Der Weg führt uns, vorbei am bewaldeten Wienberg mit den Überresten eines über 4000 Jahre alten Langgrabes, in Richtung Ostsee. Direkt oberhalb der Steilküste, bei den Findlingen eines weiteren Grabes aus der Jungsteinzeit, machen wir Rast. Uferschwalben, die hier ihre Brutröhren in die Abbruchkante graben, umschwirren uns schnarrend. Um die Granit-Blöcke wachsen duftender Majoran und Thymian. Dann geht ein Raunen durch die AG.
"Ist das einer"? - Horchend sehen sich die Vogelexperten an. Der Blick durch die Spektive bleibt ergebnislos. Schließlich sind sich die Experten einig: Es ist einer! Ein Karmingimpel. Blicken lässt sich der scheue Vogel mit dem namengebenden roten Kopf nicht. Doch er verrät sich durch seinen markanten, flötenden Gesang. Er gehört, wie das Schwarzkehlchen, zu den Vögeln, die ihre Brutgebiete ausdehnen. Sichtungen und Kartierungen der Ornithologen zeigen, dass er sich, ursprünglich aus Asien kommend, in westlicher Richtung ausbreitet.

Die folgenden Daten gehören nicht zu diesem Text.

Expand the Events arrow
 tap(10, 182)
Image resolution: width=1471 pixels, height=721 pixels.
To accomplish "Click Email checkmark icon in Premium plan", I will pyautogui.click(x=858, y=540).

Truppenübungsplätze sind für viele Spezies Trittsteine auf dem Weg in neue Lebensräume. Für Schlagzeilen sorgte ein Wolfspaar, dass sich 1998 auf dem Truppenübungsplatz Oberlausitz ansiedelte. Vermutlich war es aus Polen eingewandert. Heute teilt sich dort ein ganzes Rudel mit den übenden Truppen den Platz. Weniger medienwirksam, aber aus ökologischer Sicht nicht weniger bedeutsam, sind die Putloser Rotbauchunken. Die seltene Amphibie kommt hier in vergleichsweise großer Zahl vor. Und sie hat von hier aus mittlerweile auch Gebiete jenseits der Platzgrenze für sich entdeckt. Obwohl sie dort nicht annähernd so gute Lebensbedingungen vorfindet.
Ökologisch wertvolle Flächen wie Truppenübungsplätze sollen keine Ghettos für seltene Spezies bleiben. Trittsteine machen nur Sinn im Verbund. Darum haben sich die Länder der Europäischen Union im Jahr 1992 auf die Flora-Fauna-Habitat-Richtlinie (FFH) geeinigt. Sie soll seither für den Erhalt wild lebender Arten, ihrer Lebensräume und deren Vernetzung sorgen. Große Teile der deutschen Truppenübungsplätze bestehen aus solchen FFH-Gebieten. In Putlos sind es sogar 85 Prozent. In der Praxis bedeutet das, dass die militärische Nutzung und die Baumaßnahmen auf solchen Flächen mit den Naturschutzbehörden der Länder abgestimmt werden müssen. Im Zweifel hat jedoch die militärische Nutzung Vorrang.

Die Exkursion nähert sich ihrem Ende. Der Weg führt an der imposanten Steilküste entlang. Im Windschatten der Sanddorn-Gebüsche sitzen Wegerich-Scheckenfalter auf den blauroten Blüten von Ochsenzungen. Der Schmetterling gilt als stark gefährdet. Hier begegnet er uns auf Schritt und Tritt.
Und dann, wie bestellt, taucht am Horizont ein Seeadler auf. "Ein Altvogel", meint einer der Ornithologen. Mit seinen mächtigen, breiten Schwingen schwebt das Tier in einiger Entfernung die Küste entlang und verschwindet hinter einem Waldstück. Die Vogelkundler nicken zufrieden. Der Soldat auch. Man wünscht sich zum Abschied alles Gute.